Grands maîtres de l’aérien, ces artistes, issus pour certains de la très réputée compagnie des Arts Sauts - qui a cessé ses activités après le dramatique accident de l’un des acrobates – virevoltent avec une aisance déconcertante. Sans nous épargner, et c’est tant mieux, quelques détours du côté des rires francs, des guitares qui claquent, se brisent en morceaux ou deviennent pales d’hélicoptères. La contrebasse, toujours aussi impressionnante, entrera, elle aussi, dans la danse, parfois burlesque ou clownesque, menée par des artistes au visage expressif dont le faux étonnement et la maladresse feinte racontent toute une histoire. Ça clique, ça claque, ça chante, ça saute dans tous les sens et on en prend plein la vue, entre finesse, puissance et insolence.

La guitare comme agrès

Sous le chapiteau Les Dodos, pourtant, s’ouvre en douceur, par quelques accords joués debout sur une guitare.
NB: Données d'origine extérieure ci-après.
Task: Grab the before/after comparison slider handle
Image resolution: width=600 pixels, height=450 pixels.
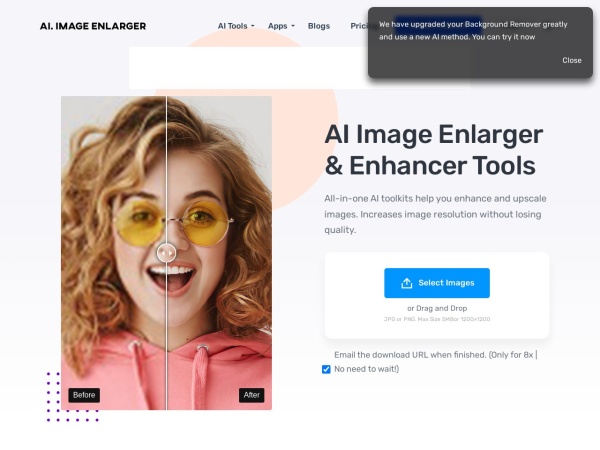Action: coord(166,253)
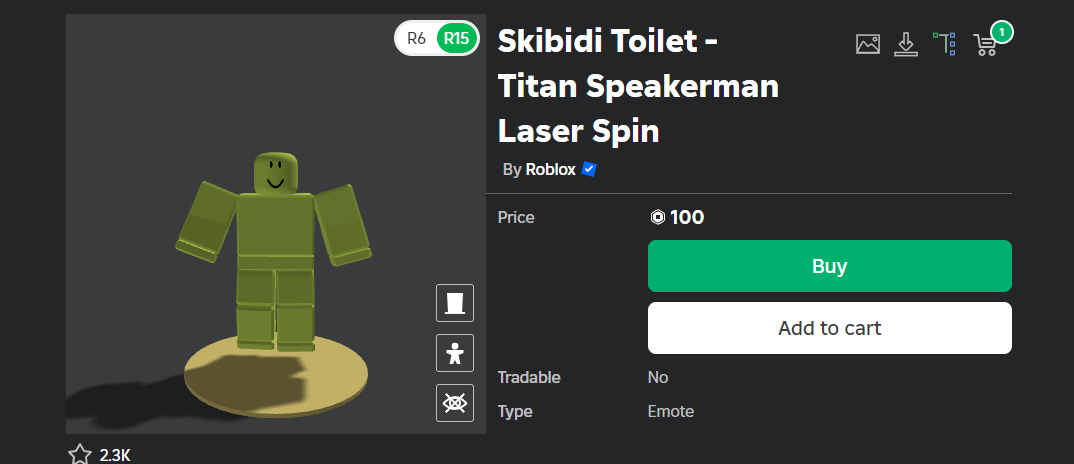
Task: Click the avatar figure icon on preview
Action: coord(455,353)
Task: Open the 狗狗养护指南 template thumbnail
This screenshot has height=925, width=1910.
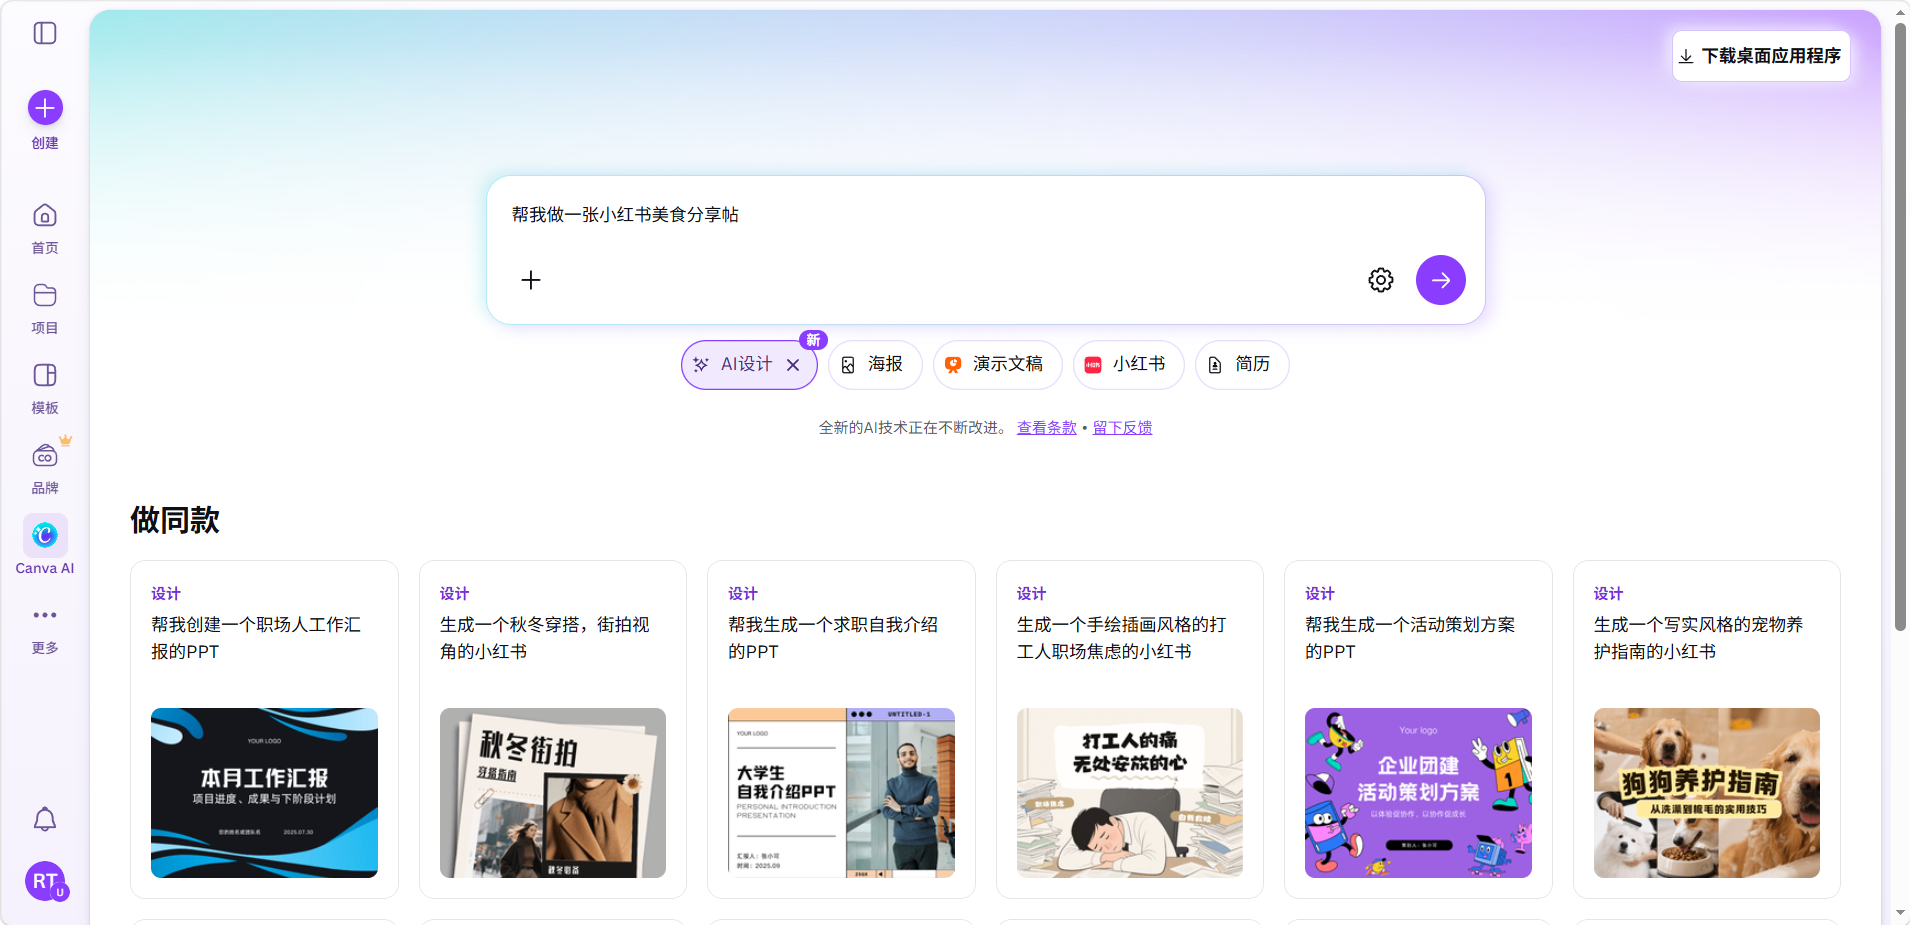Action: click(x=1706, y=792)
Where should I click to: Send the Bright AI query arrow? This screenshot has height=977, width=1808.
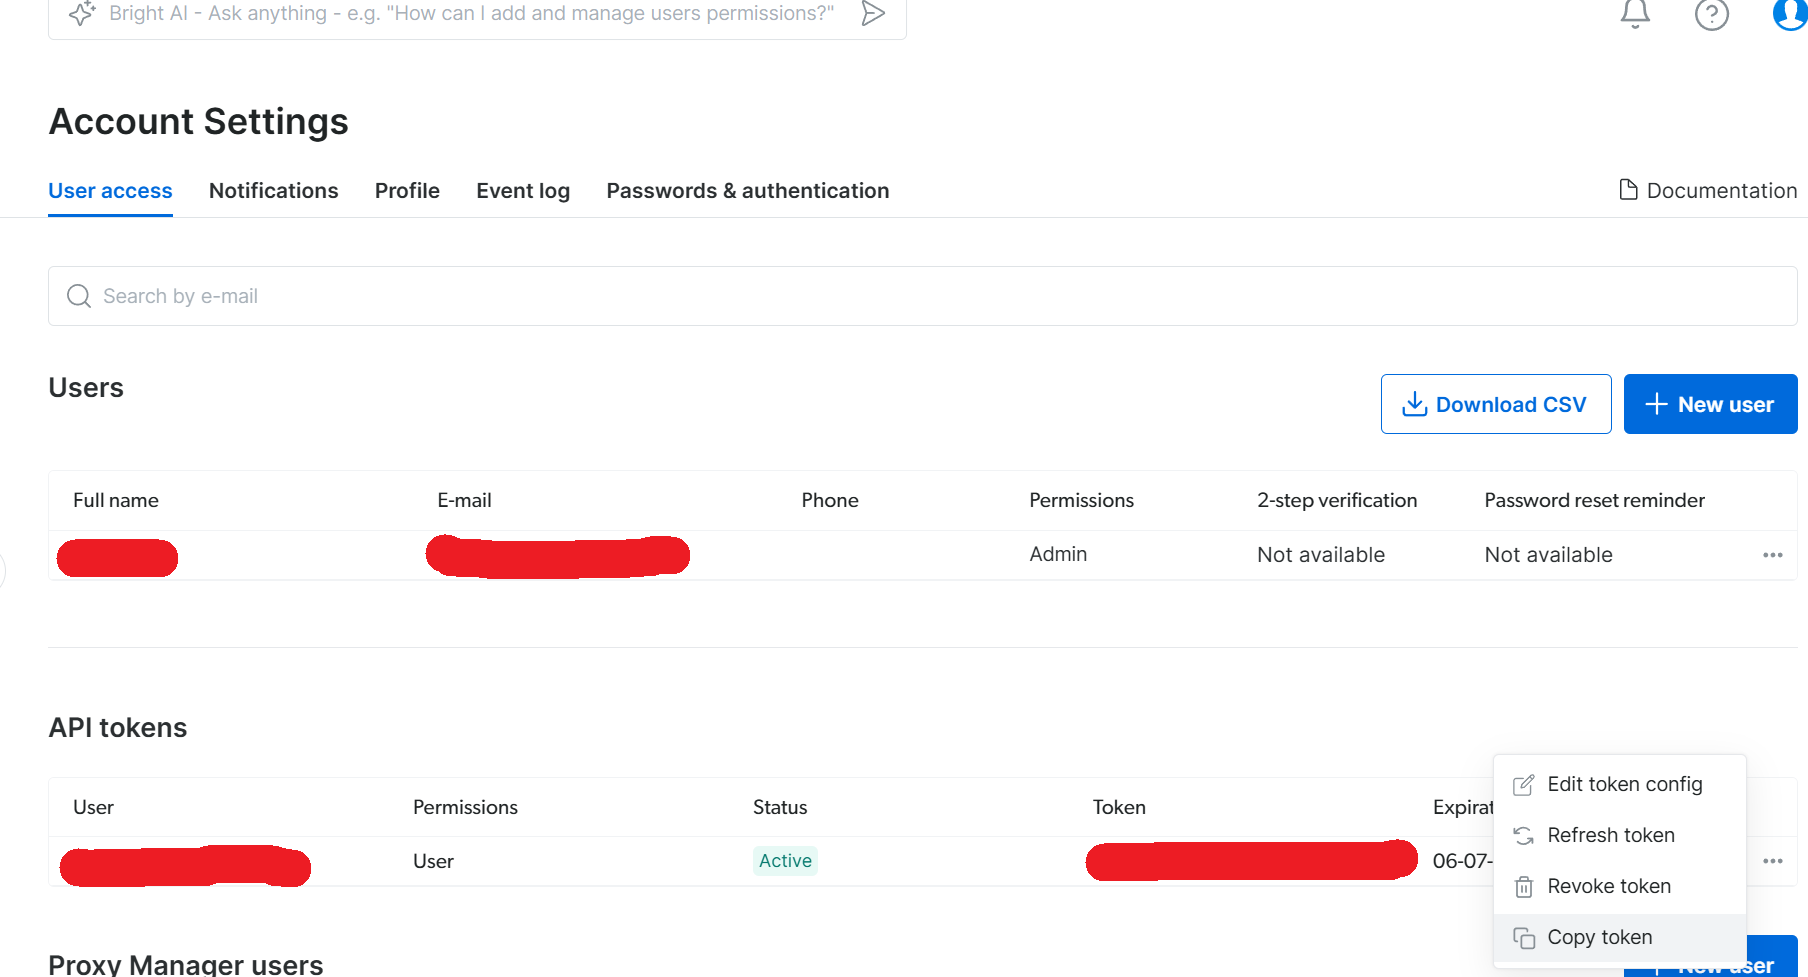873,13
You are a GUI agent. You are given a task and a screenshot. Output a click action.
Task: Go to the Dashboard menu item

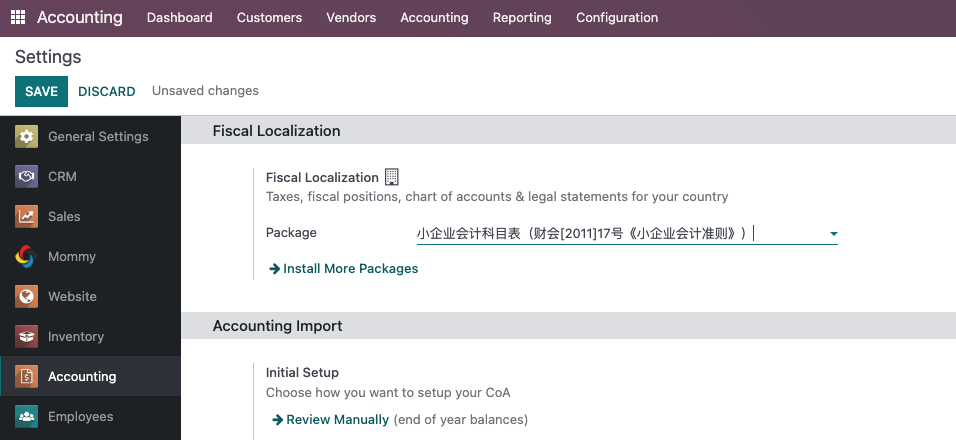[x=180, y=18]
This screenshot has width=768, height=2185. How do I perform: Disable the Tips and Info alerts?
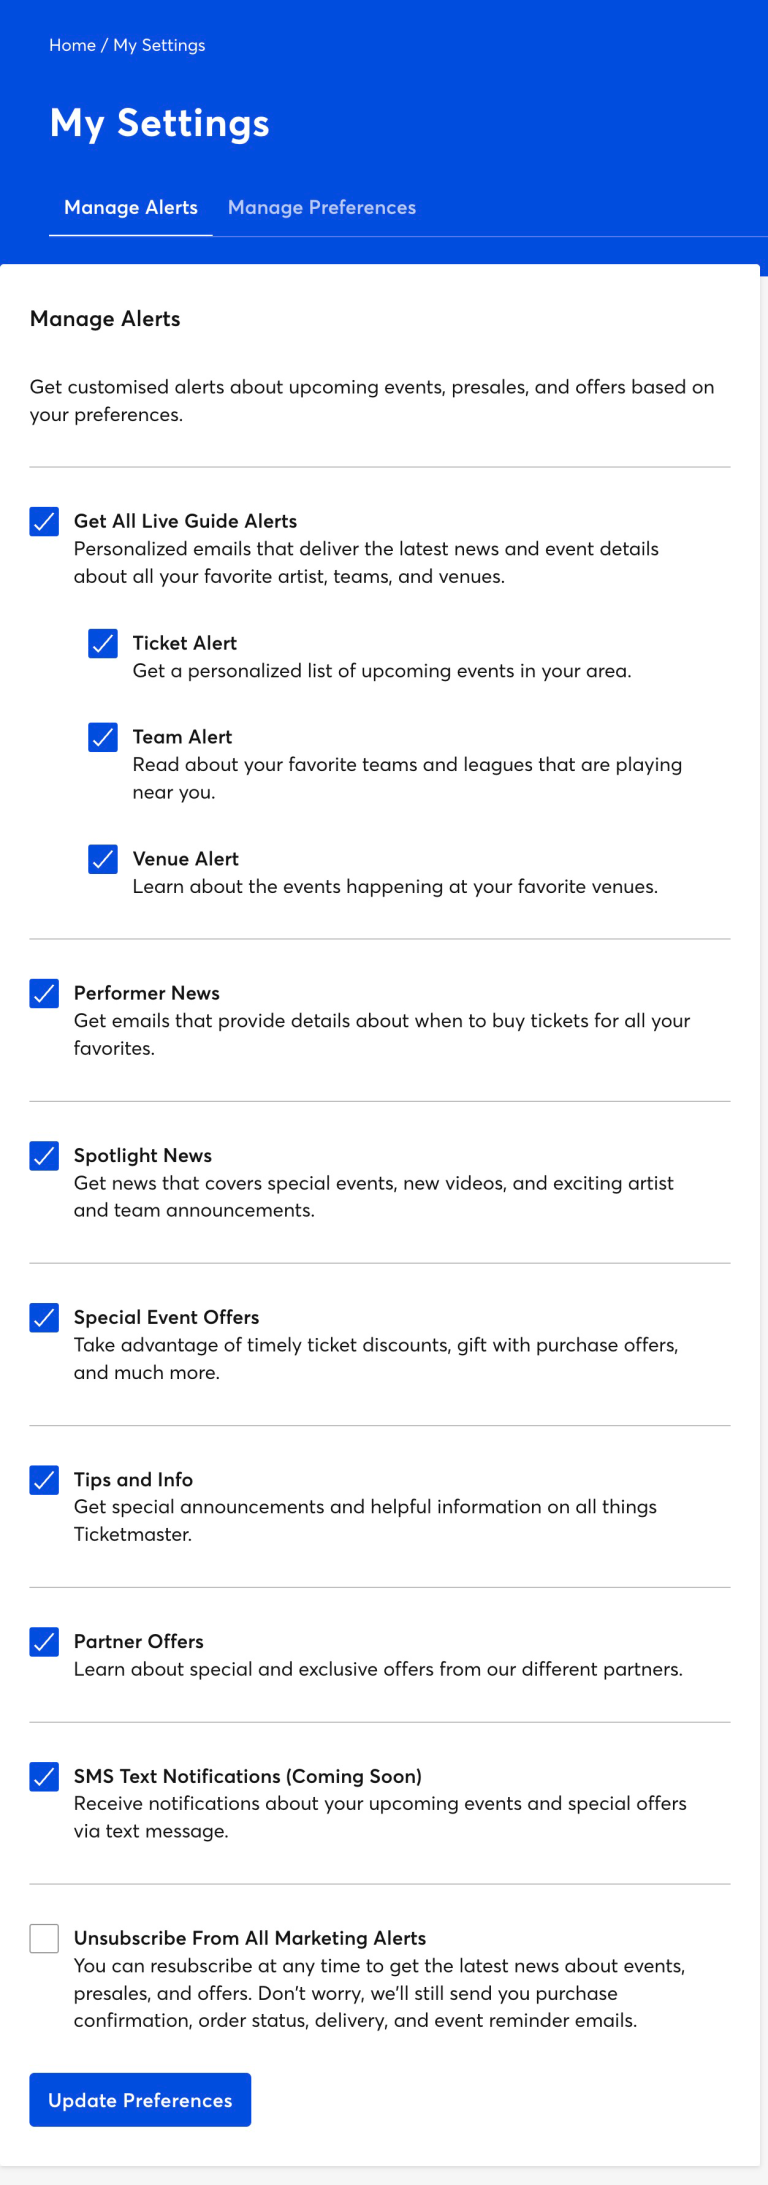(43, 1480)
Le spectateur tremble déjà. Tombera? Tombera pas? Quelques notes de violon résonnent, une belle en fourrure tente de tenir en équilibre et les artistes ne tardent pas à monter sur les épaules, ou l’instrument, des uns et des autres. Couchées sur le flanc, les guitares se multiplient – on en comptera jusqu'à 56 - et finissent par choir comme les pièces de domino. Mises à rude épreuve, elles deviennent un agrès incontournable et original, offrant quelques visions aussi esthétiques qu’acoustiques, entre numéros de main à main et mât chinois. Avant de passer à une dimension supplémentaire, l’aérien qui retient toujours le spectateur en haleine surtout lorsqu’il se livre avec une telle intensité. Les premières acrobaties auguraient du meilleur.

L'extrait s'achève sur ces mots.